Records from a dataset
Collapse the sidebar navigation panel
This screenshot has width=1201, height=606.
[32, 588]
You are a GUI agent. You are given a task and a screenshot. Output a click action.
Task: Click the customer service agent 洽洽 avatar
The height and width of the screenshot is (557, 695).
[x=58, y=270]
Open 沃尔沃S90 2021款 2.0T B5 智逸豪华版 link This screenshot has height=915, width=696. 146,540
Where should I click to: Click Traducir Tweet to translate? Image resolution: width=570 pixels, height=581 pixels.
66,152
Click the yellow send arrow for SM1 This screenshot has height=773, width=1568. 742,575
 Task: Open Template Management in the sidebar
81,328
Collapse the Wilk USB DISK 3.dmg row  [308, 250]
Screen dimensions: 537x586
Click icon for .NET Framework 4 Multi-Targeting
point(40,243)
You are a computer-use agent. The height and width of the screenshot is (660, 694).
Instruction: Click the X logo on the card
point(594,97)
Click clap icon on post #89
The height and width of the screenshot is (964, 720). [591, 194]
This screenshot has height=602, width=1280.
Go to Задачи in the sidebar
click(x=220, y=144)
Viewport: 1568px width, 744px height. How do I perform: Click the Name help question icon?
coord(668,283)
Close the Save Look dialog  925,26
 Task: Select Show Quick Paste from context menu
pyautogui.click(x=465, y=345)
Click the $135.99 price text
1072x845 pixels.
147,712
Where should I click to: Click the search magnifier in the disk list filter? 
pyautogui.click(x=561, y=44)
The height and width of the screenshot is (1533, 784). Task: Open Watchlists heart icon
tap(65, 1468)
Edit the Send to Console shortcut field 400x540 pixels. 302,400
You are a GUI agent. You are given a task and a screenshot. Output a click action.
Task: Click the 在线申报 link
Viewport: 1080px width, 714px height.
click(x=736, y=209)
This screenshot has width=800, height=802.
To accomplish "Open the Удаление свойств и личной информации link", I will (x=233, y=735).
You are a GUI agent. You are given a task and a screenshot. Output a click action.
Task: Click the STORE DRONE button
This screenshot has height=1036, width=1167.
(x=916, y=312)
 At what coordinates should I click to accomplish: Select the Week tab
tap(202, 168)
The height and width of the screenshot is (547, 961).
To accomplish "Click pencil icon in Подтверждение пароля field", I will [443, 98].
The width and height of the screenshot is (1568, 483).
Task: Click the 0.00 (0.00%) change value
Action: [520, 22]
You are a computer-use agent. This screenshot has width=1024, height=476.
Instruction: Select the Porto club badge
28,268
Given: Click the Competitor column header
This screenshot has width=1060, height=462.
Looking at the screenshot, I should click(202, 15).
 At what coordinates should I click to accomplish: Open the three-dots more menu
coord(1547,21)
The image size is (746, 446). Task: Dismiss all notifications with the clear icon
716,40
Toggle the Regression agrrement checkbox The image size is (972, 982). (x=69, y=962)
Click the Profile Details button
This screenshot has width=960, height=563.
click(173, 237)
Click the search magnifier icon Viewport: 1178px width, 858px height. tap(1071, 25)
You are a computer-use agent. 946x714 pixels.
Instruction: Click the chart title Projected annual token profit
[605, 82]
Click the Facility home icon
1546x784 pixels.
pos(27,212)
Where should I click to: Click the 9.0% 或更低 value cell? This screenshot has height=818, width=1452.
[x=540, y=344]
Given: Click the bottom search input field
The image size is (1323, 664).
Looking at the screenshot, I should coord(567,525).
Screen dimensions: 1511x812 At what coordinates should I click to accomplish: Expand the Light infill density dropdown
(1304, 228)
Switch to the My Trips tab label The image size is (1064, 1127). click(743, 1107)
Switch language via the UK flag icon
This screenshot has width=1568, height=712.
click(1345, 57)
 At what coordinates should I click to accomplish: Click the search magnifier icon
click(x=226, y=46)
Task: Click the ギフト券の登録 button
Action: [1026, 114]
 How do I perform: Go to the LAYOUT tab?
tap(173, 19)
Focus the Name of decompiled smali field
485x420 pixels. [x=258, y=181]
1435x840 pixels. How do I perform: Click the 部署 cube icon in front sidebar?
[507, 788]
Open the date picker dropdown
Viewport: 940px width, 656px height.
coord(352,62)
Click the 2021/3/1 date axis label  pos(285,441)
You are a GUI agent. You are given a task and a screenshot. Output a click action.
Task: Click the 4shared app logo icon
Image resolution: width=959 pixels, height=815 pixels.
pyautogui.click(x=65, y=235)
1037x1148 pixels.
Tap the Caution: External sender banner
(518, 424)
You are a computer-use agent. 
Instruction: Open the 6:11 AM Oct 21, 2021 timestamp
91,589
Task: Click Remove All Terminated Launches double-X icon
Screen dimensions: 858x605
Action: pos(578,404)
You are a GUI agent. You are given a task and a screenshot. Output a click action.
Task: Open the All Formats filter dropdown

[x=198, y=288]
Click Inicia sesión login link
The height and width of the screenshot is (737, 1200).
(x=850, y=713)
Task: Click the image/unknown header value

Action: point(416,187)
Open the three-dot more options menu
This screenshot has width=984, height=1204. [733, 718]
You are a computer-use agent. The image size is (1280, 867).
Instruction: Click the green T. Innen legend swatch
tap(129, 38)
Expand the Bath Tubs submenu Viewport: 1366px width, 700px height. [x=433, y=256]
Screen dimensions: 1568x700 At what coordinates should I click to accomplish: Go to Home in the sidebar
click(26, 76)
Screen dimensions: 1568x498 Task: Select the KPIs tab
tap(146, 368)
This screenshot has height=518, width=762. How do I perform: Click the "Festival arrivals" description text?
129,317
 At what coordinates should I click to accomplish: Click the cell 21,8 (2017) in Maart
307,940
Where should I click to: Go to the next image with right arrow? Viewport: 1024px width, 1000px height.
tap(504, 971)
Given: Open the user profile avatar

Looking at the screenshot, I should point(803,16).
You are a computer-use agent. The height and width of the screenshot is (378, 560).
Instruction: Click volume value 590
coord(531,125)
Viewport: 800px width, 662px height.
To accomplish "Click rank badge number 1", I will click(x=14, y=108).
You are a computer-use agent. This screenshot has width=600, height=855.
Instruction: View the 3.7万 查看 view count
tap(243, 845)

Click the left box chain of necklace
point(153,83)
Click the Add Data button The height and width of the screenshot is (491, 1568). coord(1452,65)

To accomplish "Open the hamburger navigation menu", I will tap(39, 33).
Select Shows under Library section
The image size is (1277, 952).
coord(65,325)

Activity: Would you output, unchanged, each line from the start of the records to the line that holds "Open 沃尔沃S90 2021款", both included and nothing else?

Response:
Collapse the sidebar navigation panel
This screenshot has width=1201, height=606.
[32, 588]
You are a GUI agent. You are given a task and a screenshot. Output a click action.
Task: Click the customer service agent 洽洽 avatar
The height and width of the screenshot is (557, 695).
[x=58, y=270]
Open 沃尔沃S90 2021款 2.0T B5 智逸豪华版 link This screenshot has height=915, width=696. 146,540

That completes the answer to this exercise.